For each of the five auto-labeled clinical output labels—a cardiomegaly, pleural effusion, c pulmonary edema, d pneumonia, and e atelectasis—the pairwise kappa statistics estimating inter-observer variability are shown in the respective color-coded matrices.
Fig. 8
Fig. 8. Performance comparison of Confidence Probability, Patch Similarity, and pSim in assigning true-positive model output labels for cardiomegaly, pleural effusion, pulmonary edema, pneumonia, and atelectasis.

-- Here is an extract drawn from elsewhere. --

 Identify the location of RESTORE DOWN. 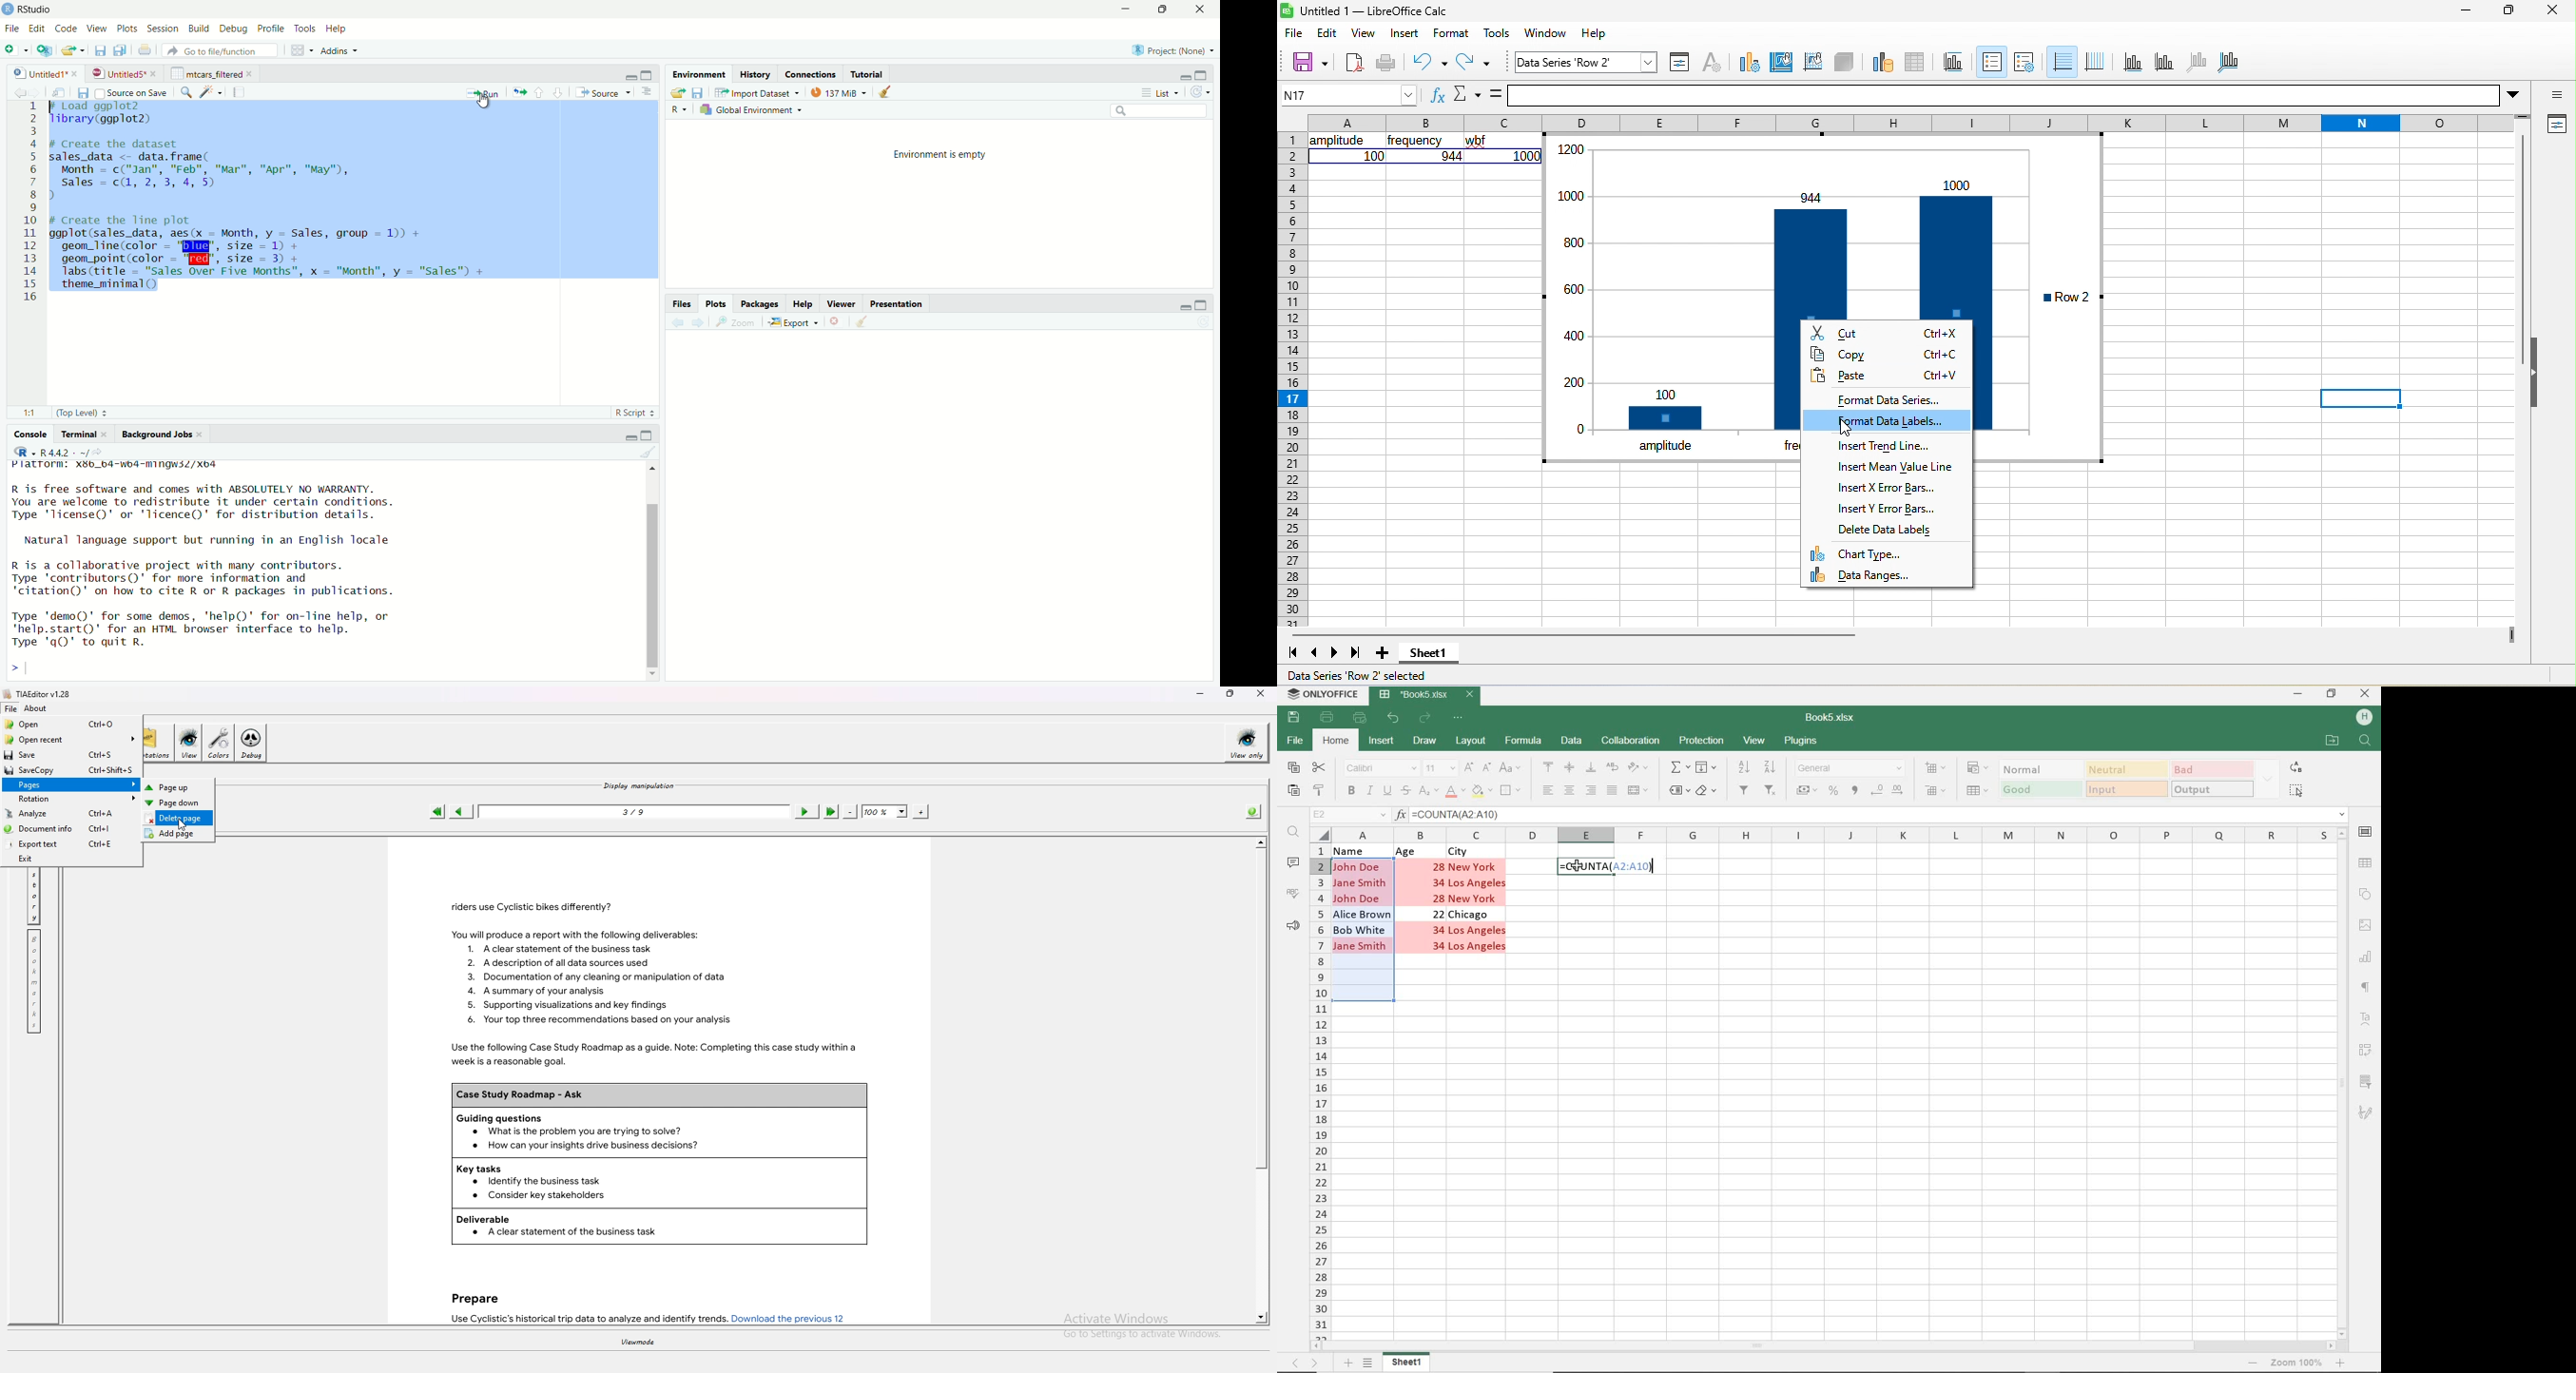
(2334, 694).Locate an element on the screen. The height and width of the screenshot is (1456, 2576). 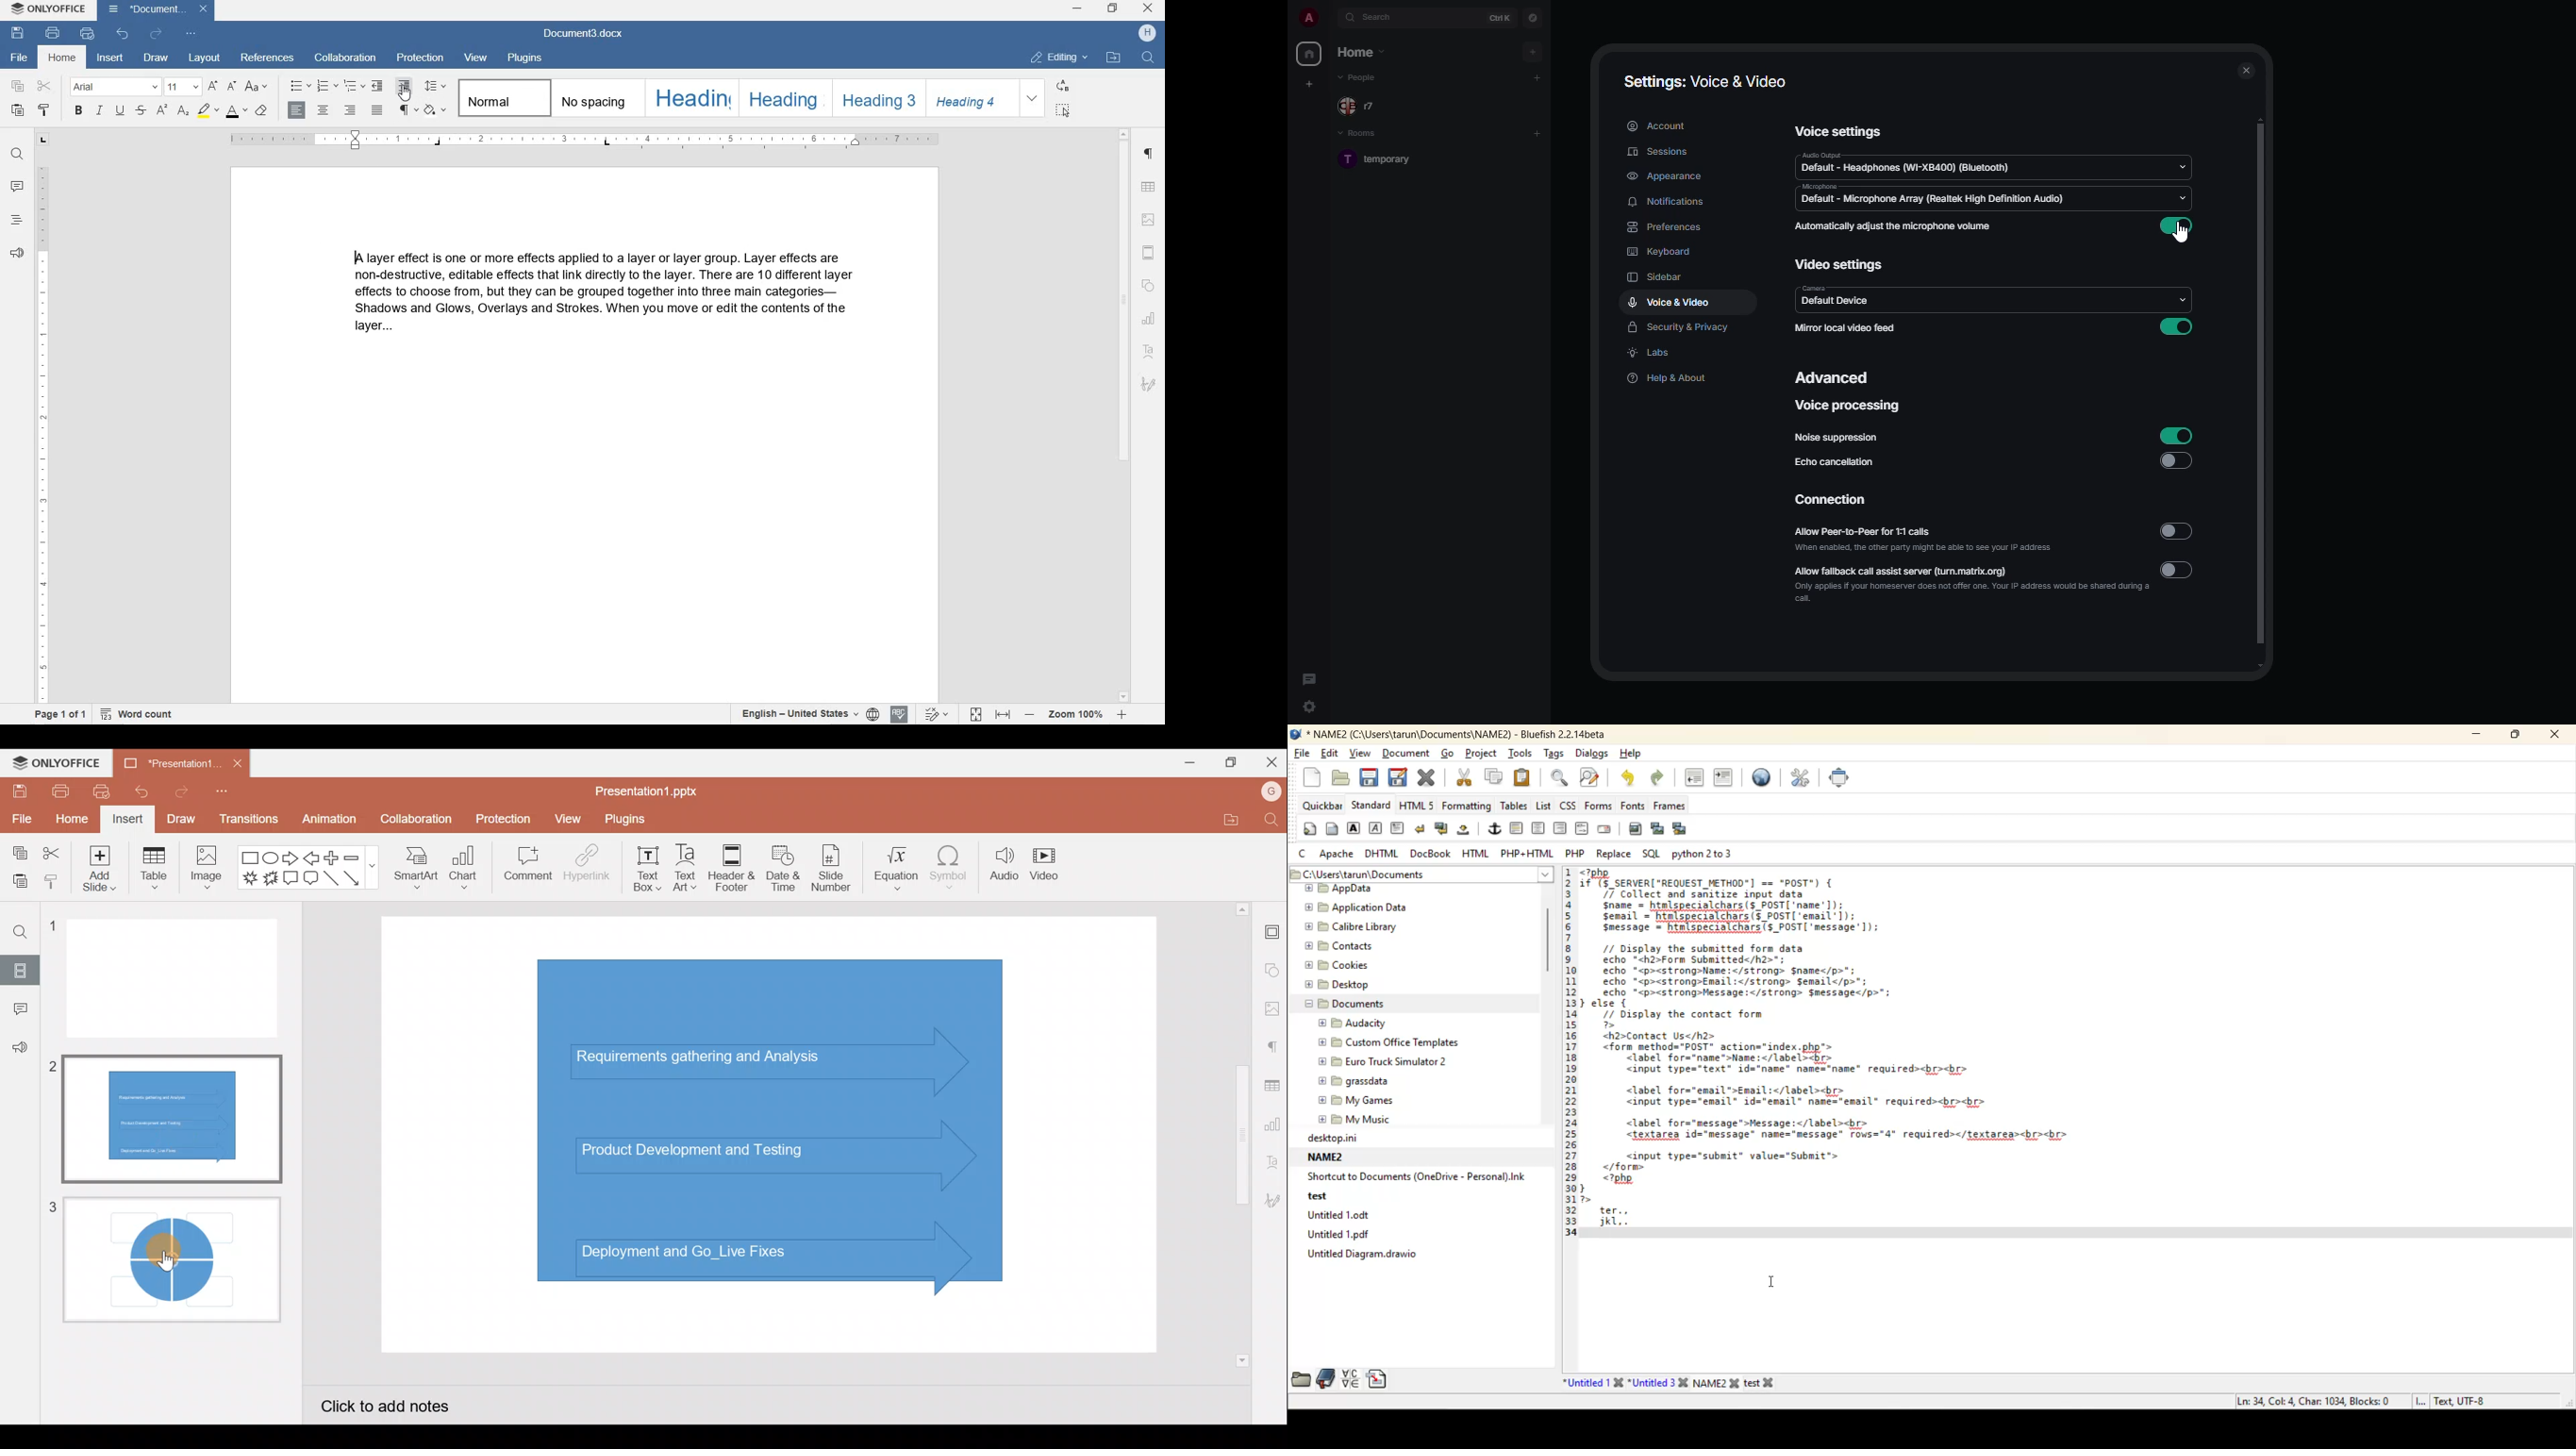
close file is located at coordinates (1426, 780).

We compared the true positive capture rate (TPCR) performance for each of the five clinical output labels, using confidence probability alone (reflecting the global probability distribution of the output labels), patch similarity alone (reflecting the focal spatial localization of the output labels), and pSim (reflecting the harmonic mean between the confidence probability and patch similarity, as per Fig. 1). These results are noteworthy in that the two model output labels that reflect high inter-rater agreement of imaging findings—a cardiomegaly and b pleural effusion, as per Fig. 7—show good agreement between the three confidence-level metrics, with high TPCR’s for each. For the two output labels that show lower inter-rater agreement per Fig. 7—c pulmonary edema and d pneumonia—pSim performance significantly exceeds that of patch similarity for both, and that of confidence probability for pneumonia but not pulmonary edema. This difference is likely attributable to the fact that patch similarity is more sensitive for the detection of focal, regional imaging findings (e.g., as seen with the clinical diagnosis of pneumonia), whereas confidence probability is more sensitive for the detection of global findings (e.g., as seen with the clinical diagnosis of pulmonary edema). The results for e atelectasis, typically a more focal than global finding on CXR, may be similarly explained.